Unchanged Fed funds is the reason for underperformance of active management, not the 1% management fee. The secular direction of interest rates is what drives outperformance up or down. When rates decline – as they have for the past 39 years - underperformance is the result; when rates move higher, it creates opportunity for active management to outperform. Outperformance for active managers last happened in the 27 year cycle of 1955-1982. Funds moved from 1.8% to 20% in that inflationary time frame. Yet it was a period that made many active portfolio managers billionaires.

So the real question is why. The answer is twofold:  rising rates create higher dispersion between the best and worst performing stocks and secondly, it lowers correlation. Both are essential in creating active outperformance. For the past 15 years – with Fed funds at 0 - stocks have traded as though they are one major asset class such as blocks of coal. High frequency trading and indexation have further obfuscated price discovery. With the Covid-19 crisis, the Fed has kept rates low by monetizing 120 billion of U.S. treasuries each month. It has had the unintended result of hurting active management.  
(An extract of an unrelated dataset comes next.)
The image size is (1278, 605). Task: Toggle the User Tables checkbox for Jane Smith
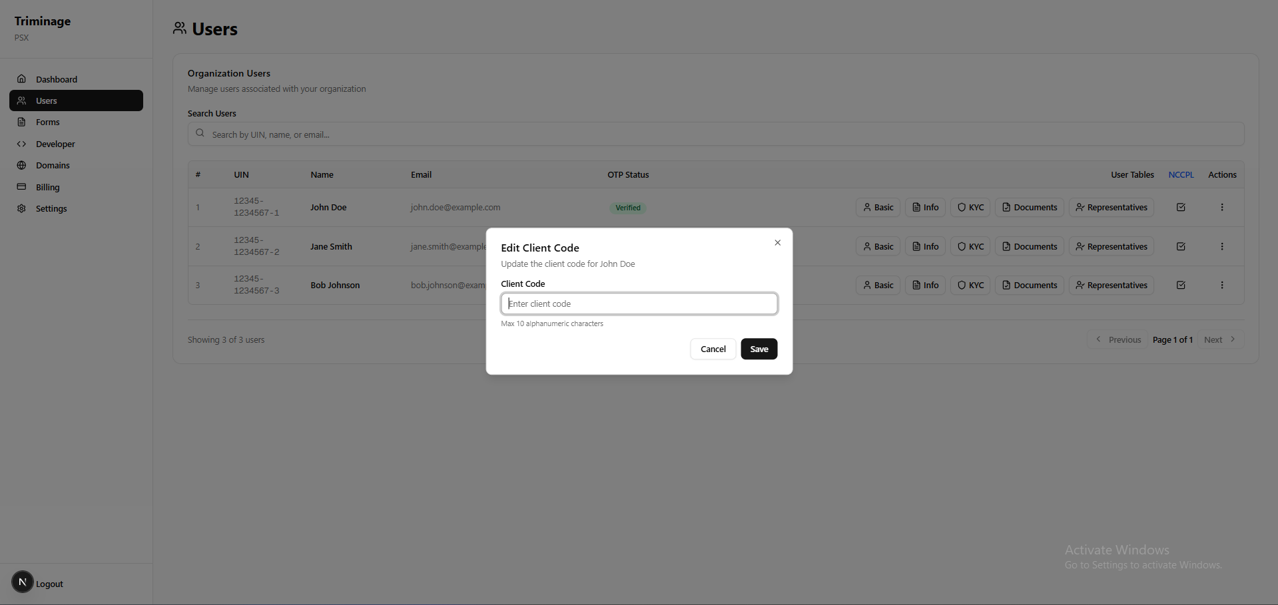pos(1181,246)
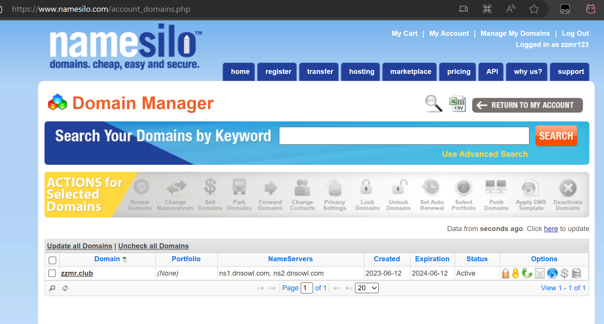
Task: Export domains with the CSV icon
Action: [458, 104]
If an active manager is aware of this, why wouldn’t he simply put his clients in a passive fund until a change in interest rate direction? There are more than a few reasons besides timing. Foremost is his fiduciary responsibility in managing a separate account. He must act as though the client’s money is his own. No one who is an active fiduciary manager, and over the age of 50, would put 25% of his money into five of the most expensive capitalization weighted FAANG stocks in the S&P 500. Pooled account (hedge fund, mutual fund) maybe. Separate (individual) account. Never! They know the risk.

The 39 year secular bull market in fixed income is close to over. Active portfolio management’s return will begin when the Fed starts tapering its 120 billion a month purchase of U.S. bonds. A strategy that has artificially elongated the time frame of the bond market’s three generational cycle and added to the absurd buildup of seven trillion in passive stock funds. This long interest rate decline created a positive feedback loop for passivity further reducing price discovery; one that will turn into a negative feedback loop as interest rates move higher. Money will flow out of passive funds quickly. The bear market last March was a demonstration. It was the fastest in history moving down 34% in 33 days!

By contrast, the last secular bear market in fixed income started 56 years ago in 1965. The average American has never experienced a bear market in fixed income. One that resulted in the Dow Jones Average going sideways for 17 years. Barron’s, to its credit, did acknowledge in its cover story that … “rising rates go hand-in-hand with outperformance of smaller stocks, which active managers tend to favor.” That statement is also a key to outperformance by active managers. Small cap is driven by passionate entrepreneurs while large cap is ruled by macroeconomics, such as declining interest rates.